__Consigne 1__. D'après l'extrait, sur les rives de quel lac vit la tribu des N'Chabbas ?
__Consigne 2__. Relevez dans l'extrait tous les pays que les six individus ont visités avant d'arriver à Paris.

__Extrait__.
----
Les Boshimans à Paris

La Nature N°712 - 22 Janvier 1887
Vendredi 30 mars 2012 — Dernier ajout mardi 4 avril 2017

Le mois dernier, aux Folies-Bergère, six individus étaient exposés sous le nom des pygmées du Congo. Ils appartenaient à une tribu sauvage du nom de N’Chabbas, qui habite les rives du lac N’Gami, au nord de la colonie du Cap, non loin du fleuve Zambèze. Partis de leur pays il y a trois ans, en compagnie d’un gardien anglais, ils ont visité les États-Unis, l’Angleterre, l’Allemagne, et sont arrivés à Paris. Ils sont actuellement à Bordeaux, mais seront de retour prochainement. Ils ont été présentés à la Société d’anthropologie et ont été l’objet de deux Mémoires : l’un à Berlin par M. Virchow, l’autre à Paris par M. Topinard. L’occasion en effet était précieuse : la race à laquelle appartiennent ces individus défraye depuis longtemps les discussions des anthropologistes. Les Singhalais étaient absolument effacés.
----
__Enregistrements__.
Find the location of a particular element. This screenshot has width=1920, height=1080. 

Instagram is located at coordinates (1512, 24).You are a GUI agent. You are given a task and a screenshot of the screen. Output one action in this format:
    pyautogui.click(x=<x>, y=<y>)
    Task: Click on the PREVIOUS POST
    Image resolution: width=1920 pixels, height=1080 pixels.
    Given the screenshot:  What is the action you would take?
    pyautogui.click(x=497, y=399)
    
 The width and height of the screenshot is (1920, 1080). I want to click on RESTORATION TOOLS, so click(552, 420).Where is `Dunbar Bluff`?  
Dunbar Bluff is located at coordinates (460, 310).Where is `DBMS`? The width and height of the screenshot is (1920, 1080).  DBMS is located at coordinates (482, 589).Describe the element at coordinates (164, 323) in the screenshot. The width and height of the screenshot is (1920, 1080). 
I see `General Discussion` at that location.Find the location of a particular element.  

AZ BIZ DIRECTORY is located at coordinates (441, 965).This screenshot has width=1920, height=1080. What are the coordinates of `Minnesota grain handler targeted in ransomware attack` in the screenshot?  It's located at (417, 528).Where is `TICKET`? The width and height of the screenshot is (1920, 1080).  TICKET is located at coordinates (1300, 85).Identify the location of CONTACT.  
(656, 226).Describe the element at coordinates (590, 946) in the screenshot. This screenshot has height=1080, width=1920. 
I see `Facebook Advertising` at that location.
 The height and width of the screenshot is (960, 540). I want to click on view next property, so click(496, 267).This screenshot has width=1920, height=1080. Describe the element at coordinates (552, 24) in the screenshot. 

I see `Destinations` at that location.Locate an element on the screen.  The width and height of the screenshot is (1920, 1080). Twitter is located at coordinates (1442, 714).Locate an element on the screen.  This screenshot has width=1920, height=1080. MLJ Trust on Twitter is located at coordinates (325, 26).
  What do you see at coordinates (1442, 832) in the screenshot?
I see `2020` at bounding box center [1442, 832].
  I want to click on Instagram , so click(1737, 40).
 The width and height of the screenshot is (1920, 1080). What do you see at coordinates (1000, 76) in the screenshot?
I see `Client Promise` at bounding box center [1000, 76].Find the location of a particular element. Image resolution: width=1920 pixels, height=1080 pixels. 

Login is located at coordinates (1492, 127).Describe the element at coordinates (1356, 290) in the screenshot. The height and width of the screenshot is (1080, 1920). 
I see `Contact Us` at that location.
----
__Corrigé 1__. Sur les rives du lac N'Gami.

__Corrigé 2__. Les États-Unis, l'Angleterre, l'Allemagne.